It is important to be aware of the change in the building code due to safety concerns regarding foil insulation in residential buildings. This is a confusing issue so these facts should be helpful.
What is foil insulation?
Aluminium foil insulation was for many years the most common material used for underfloor insulation in New Zealand, it consists of a thin layer of heat-reflecting metallic foil, producing a radiant barrier.
Insulation in residential buildings
Alternatives to aluminium insulation include wool, polystyrene, glass fibre, mineral wool, paper-based insulation and polyester.
This bulk insulation traps air in still layers and comes in a variety of materials (glass fibre, polyester, polystyrene, wool, paper) and formats (blankets, segments, rigid sheets or loose-fill). This insulation method is commonly used in ceiling insulation, and wall insulation.
Aluminium insulation is commonly found in flexible sheet or blanket form and may be attached to other flexible insulating materials such as wool or fibreglass.
Why is foil insulation banned in New Zealand?
In July 2016 the NZ Government banned foil insulation in homes with an existing power supply connection due to electrical safety risks.
To date, there have been five reported deaths in New Zealand caused by electrocution associated with aluminium insulation in a residential building, as well as one reported non-fatal electric shock.
Does foil insulation need to be removed?
If there is not a problem with your insulation that’s fine.
Poor condition insulation product will need to be removed and replaced. In rental properties where existing foil insulation is damaged, degraded, missing or incomplete, new non-electrically conductive underfloor insulation must be installed. It must have an R-value of at least R 1.3.
All insulation retrofitted for compliance with the RTA from 1 July 2016 must also comply with NZS 4246:2006.
Retrofitting foil insulation
Retrofitting new or repairing existing foil insulation has been banned under Section 26 of the NZ Building Act 2004 due to its serious electrocution hazard, and bulk insulation is recommended.
Can foil insulation still be used?
It can only be used on residential new builds, commercial and industrial buildings and existing buildings with no existing electrical installation for example sheds.
Repairing foil insulation
The Ministry of Business Innovation and Employment has banned the repair of foil insulation under the Building Act. Anyone breaching this ban is liable for a $200.000 fine.
Why is repairing foil insulation so dangerous?
Aluminium conducts electricity and it is easy in dark and cramped conditions like a ceiling space to accidentally have it come in contact with live electrical wiring.

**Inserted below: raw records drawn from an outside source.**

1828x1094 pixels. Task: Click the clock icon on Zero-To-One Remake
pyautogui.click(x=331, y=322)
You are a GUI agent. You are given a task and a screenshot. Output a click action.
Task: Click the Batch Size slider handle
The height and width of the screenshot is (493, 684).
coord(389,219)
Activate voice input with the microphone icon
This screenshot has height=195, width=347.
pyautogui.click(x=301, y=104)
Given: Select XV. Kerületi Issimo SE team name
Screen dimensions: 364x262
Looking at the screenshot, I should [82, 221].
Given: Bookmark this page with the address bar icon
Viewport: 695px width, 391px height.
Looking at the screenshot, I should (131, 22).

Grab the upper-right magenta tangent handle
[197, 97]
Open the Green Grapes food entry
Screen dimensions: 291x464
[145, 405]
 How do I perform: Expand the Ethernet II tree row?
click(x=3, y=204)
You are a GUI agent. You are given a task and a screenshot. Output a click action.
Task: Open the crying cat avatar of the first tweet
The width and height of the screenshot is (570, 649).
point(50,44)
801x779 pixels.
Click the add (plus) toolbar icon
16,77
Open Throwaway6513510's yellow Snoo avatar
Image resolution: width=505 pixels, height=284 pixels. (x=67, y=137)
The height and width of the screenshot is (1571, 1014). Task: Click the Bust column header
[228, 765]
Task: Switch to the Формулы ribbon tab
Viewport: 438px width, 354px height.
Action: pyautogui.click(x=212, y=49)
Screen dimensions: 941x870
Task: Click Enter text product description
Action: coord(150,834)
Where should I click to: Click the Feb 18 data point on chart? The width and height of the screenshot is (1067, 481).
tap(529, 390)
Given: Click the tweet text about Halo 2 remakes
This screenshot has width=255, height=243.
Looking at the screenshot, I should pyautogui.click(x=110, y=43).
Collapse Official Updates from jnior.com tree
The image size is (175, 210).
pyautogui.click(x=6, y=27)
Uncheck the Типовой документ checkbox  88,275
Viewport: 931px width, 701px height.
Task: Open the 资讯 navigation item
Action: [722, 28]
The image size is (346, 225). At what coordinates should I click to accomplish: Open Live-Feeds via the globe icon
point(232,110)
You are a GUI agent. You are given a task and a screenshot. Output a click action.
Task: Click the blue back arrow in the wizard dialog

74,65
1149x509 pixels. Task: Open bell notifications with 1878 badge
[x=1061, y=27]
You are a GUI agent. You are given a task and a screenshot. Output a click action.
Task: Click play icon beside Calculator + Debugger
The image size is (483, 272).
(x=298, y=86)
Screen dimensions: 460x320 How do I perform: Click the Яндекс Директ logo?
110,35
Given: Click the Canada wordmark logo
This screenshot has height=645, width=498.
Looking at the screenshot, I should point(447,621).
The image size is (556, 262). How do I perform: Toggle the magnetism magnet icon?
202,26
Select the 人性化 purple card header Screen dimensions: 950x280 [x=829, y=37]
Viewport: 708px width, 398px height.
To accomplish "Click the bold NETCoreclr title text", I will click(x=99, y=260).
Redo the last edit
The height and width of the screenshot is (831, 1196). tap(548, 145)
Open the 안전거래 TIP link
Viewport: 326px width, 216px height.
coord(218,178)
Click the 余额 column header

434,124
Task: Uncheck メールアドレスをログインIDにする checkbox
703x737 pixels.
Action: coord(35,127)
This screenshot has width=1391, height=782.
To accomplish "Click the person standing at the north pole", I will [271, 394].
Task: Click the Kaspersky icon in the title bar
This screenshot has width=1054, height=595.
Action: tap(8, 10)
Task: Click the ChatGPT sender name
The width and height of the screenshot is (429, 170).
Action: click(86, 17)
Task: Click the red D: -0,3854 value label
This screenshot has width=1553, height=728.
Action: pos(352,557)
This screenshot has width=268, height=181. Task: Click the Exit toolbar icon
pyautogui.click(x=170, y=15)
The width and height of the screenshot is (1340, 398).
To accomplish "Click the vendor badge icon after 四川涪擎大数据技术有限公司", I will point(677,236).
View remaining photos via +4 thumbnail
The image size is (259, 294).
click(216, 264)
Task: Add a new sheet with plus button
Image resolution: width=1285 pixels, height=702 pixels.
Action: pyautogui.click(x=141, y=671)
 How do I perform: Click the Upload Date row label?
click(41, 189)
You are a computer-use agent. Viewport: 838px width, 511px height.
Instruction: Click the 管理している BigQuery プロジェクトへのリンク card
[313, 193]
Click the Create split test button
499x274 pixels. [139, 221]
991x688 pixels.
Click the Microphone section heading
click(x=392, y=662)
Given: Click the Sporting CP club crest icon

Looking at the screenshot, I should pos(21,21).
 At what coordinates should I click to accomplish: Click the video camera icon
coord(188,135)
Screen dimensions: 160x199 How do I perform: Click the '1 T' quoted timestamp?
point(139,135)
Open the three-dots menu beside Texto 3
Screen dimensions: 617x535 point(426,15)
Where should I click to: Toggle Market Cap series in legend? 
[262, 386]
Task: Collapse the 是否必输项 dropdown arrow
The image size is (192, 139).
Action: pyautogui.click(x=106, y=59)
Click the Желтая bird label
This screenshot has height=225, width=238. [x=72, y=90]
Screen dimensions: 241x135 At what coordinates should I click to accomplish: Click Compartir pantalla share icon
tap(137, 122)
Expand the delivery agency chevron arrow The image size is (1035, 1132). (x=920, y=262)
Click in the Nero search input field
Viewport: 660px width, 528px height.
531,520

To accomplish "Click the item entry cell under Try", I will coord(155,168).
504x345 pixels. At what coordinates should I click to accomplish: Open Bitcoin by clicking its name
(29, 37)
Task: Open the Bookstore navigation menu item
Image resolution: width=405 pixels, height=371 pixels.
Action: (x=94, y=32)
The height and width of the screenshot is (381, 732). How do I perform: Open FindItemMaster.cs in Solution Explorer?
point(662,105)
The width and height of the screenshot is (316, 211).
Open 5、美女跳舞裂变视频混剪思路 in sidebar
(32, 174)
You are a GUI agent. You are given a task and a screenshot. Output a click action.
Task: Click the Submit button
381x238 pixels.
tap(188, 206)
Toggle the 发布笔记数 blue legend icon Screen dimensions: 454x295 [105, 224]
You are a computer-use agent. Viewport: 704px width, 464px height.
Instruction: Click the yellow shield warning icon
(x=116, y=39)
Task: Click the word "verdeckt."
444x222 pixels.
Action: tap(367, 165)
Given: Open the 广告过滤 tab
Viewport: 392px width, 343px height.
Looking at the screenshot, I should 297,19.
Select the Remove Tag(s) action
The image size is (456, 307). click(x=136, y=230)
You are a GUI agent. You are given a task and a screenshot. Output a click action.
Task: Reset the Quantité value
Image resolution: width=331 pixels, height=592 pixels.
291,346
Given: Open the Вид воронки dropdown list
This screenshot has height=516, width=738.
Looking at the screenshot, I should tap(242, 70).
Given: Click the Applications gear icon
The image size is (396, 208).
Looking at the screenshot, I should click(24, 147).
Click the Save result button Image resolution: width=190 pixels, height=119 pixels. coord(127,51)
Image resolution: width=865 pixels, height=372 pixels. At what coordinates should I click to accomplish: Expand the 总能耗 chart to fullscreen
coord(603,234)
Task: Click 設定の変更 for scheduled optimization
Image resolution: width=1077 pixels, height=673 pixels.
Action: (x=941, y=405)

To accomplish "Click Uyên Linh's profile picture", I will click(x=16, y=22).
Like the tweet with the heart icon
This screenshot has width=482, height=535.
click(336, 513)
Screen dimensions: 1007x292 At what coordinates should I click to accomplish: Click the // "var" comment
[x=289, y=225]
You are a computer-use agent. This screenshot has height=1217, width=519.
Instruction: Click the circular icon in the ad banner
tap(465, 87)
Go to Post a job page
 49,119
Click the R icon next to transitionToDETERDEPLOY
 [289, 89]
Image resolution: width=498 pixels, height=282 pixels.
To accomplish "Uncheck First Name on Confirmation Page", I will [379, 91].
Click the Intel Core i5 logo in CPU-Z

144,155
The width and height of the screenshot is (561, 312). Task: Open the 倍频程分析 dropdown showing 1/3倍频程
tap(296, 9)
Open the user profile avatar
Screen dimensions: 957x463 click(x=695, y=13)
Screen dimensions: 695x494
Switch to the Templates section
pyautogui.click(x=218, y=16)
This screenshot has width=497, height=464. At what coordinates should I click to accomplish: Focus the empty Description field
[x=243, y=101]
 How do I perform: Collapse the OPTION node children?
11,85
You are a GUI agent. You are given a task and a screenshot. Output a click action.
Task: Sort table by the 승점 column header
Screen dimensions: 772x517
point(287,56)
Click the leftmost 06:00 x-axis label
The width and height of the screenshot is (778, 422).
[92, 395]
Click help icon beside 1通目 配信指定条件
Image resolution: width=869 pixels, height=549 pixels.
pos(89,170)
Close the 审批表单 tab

The last thing you need is for your entire underfloor area to become live. The ban ensures any future electrocution hazard is minimised.
Are landlords responsible for foil insulation in residential buildings?
The answer is yes. If the house’s underfloor insulation is foil insulation, this is okay, as long as the top surface is still shiny and there are no rips, gaps or damage. If the foil is damaged, it needs to be replaced with alternate insulation.
If you’re unsure about the thickness or state of the home’s insulation, it’s a good idea to have it inspected by a professional.
How do I ensure my house is safe from foil insulation risks?
It is wise if you are concerned about this issue to consult a professional. They will check the installation method of your insulation and its safety with regard to live electrical cable and check those hard to find ceiling joists and other rigid building materials that may have insulation in dangerous proximity to electrical cables.
For your safety and peace of mind have an inspection.